→ **RECORDS SHOWN**:

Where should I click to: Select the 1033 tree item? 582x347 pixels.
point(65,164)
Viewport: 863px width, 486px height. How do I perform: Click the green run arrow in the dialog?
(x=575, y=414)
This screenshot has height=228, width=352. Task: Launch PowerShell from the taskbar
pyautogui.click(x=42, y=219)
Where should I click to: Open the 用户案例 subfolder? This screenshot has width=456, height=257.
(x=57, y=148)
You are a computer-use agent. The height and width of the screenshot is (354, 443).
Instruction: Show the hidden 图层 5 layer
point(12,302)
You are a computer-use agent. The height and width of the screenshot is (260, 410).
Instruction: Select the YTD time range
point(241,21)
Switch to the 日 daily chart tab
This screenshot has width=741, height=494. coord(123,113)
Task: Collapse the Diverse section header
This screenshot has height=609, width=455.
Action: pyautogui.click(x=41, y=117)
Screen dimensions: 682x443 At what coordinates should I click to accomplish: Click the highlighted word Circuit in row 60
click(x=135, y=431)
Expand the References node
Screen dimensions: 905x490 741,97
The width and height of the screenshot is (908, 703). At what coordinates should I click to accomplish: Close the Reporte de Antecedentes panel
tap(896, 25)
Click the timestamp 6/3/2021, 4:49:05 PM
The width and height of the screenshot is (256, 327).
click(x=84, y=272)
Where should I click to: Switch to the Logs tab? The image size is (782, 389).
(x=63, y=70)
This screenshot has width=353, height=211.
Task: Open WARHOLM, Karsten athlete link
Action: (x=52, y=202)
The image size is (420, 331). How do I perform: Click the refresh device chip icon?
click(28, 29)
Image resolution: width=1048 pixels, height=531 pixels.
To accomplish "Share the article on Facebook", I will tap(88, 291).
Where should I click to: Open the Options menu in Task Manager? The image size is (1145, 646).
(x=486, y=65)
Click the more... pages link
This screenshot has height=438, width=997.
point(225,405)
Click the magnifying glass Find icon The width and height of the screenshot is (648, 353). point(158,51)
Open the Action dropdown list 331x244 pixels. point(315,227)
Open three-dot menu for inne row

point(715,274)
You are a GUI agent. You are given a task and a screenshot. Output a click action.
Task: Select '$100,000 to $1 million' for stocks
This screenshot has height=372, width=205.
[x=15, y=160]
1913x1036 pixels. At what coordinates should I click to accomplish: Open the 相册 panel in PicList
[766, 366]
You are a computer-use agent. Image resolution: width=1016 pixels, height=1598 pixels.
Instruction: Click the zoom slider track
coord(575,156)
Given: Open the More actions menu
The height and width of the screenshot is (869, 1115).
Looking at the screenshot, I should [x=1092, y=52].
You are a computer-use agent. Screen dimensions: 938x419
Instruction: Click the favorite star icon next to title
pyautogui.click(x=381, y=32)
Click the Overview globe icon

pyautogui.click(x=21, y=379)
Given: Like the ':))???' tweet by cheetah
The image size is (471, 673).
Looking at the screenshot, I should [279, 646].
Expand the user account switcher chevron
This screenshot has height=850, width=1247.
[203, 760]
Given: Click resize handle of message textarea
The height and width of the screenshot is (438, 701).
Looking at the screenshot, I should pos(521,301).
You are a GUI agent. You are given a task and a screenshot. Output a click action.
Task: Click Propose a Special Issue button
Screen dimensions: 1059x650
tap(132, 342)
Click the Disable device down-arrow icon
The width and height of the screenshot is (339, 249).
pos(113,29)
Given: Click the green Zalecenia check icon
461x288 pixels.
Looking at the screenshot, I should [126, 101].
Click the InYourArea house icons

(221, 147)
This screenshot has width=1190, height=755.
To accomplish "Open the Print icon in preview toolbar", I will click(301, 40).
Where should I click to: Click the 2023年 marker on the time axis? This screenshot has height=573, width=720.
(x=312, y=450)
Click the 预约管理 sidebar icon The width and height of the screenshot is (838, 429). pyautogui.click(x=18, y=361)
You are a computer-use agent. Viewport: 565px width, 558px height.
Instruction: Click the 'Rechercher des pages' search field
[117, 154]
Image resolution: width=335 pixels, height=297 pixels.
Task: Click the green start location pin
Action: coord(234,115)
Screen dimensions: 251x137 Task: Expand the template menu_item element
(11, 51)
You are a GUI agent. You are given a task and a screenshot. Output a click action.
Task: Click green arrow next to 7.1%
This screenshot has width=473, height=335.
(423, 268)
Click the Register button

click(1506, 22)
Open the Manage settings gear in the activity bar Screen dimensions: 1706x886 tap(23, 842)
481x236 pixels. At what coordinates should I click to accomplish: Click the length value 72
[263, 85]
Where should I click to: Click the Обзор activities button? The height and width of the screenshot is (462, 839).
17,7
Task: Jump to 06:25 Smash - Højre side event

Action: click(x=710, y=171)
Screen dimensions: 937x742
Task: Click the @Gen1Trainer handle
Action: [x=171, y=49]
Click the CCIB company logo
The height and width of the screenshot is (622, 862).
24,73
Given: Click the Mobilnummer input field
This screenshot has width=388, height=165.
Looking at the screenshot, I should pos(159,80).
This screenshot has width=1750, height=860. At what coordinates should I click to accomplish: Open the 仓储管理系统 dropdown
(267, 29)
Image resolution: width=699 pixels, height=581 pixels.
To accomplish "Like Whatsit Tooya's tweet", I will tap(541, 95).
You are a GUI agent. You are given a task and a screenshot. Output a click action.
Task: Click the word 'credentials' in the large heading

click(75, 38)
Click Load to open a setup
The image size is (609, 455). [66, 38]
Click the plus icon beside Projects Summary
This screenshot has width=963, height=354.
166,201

→ **WORK TO BE COMPLETED**: Which lines in the data above contain the string "Select", with case counting? Copy each of them out in full.

→ **RESULT OF THE TASK**:
Where should I click to: Select the 1033 tree item? 582x347 pixels.
Instruction: Select the YTD time range
Task: Select '$100,000 to $1 million' for stocks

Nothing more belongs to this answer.